*Short exercise:* Rewrite the rows from the line with "Where should I" up to and including the line with "pyautogui.click(x=1048, y=250)", swapping "tab" for "panel" and changing nothing else; leave the pictures out.

*Records for processing:*
--------------------------------

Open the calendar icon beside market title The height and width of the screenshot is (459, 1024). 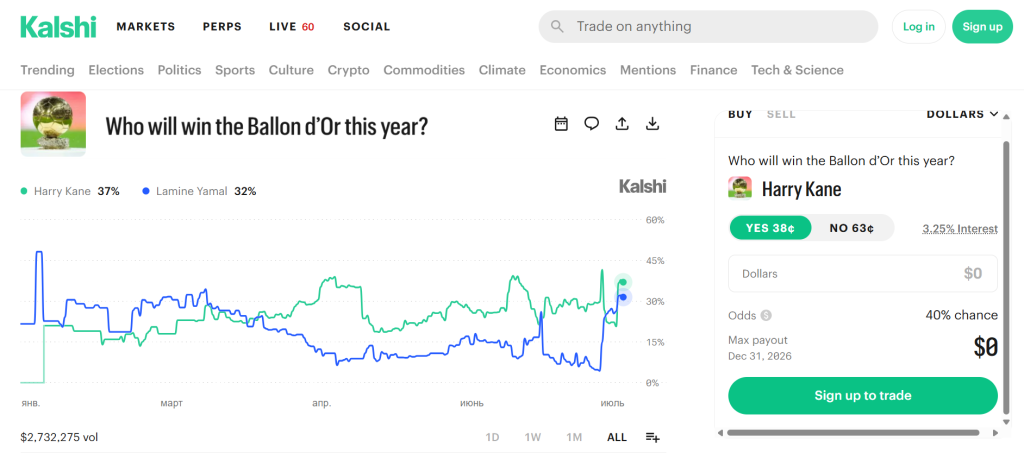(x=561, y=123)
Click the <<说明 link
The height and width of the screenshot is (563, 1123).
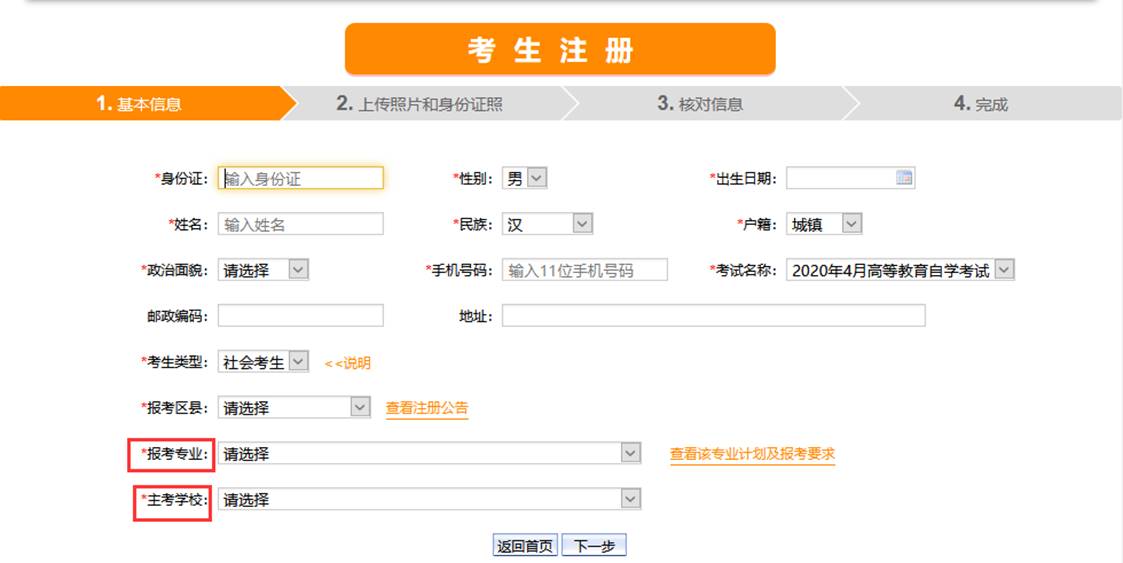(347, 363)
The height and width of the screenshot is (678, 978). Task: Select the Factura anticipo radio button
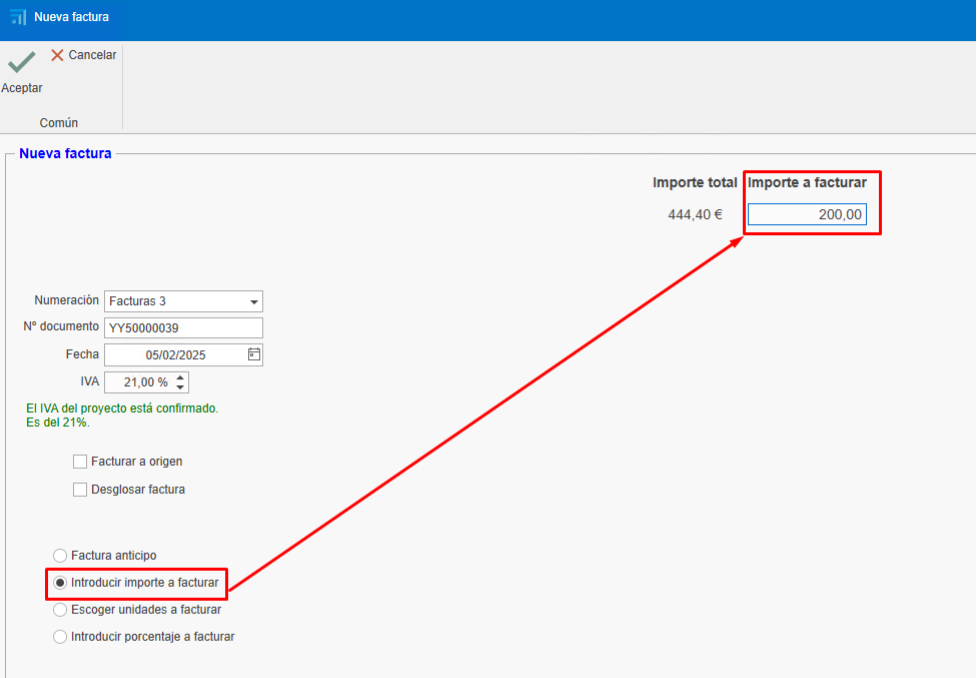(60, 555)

--------------------------------

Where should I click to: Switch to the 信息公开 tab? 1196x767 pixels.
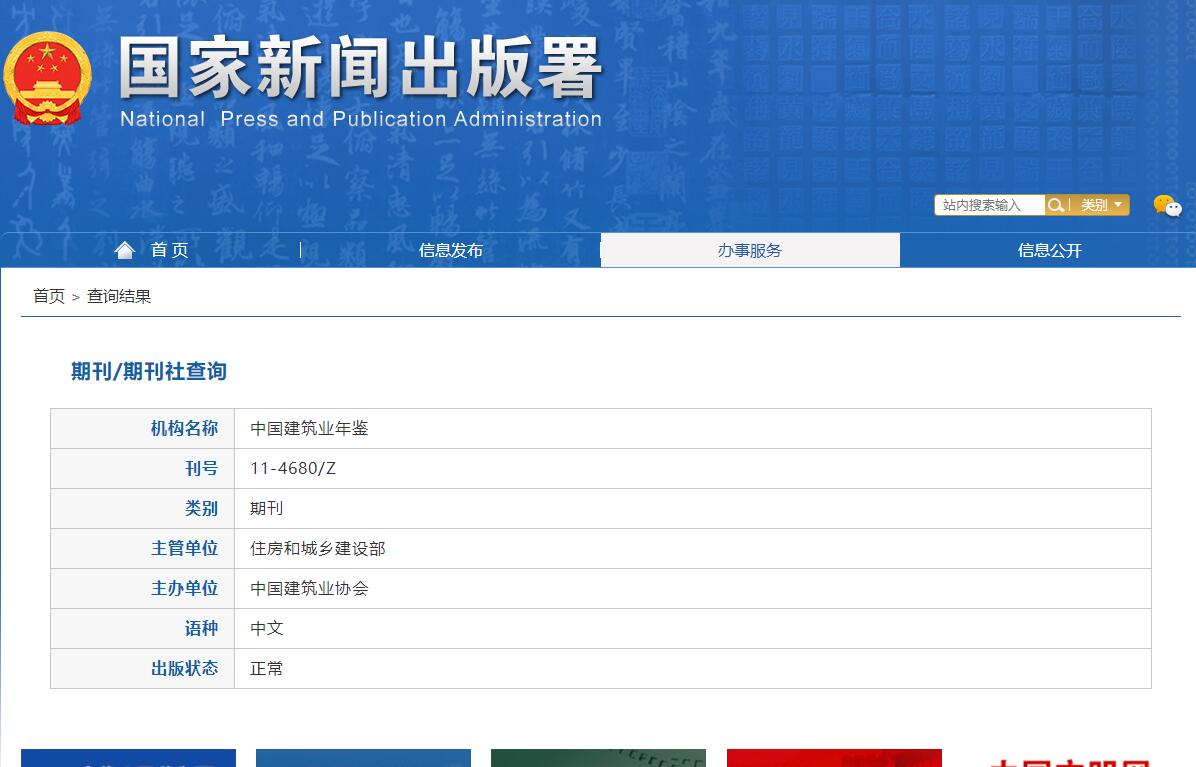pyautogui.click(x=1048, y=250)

--------------------------------

*Complete answer:*
Where should I click to: Switch to the 信息公开 panel? 1196x767 pixels.
pyautogui.click(x=1048, y=250)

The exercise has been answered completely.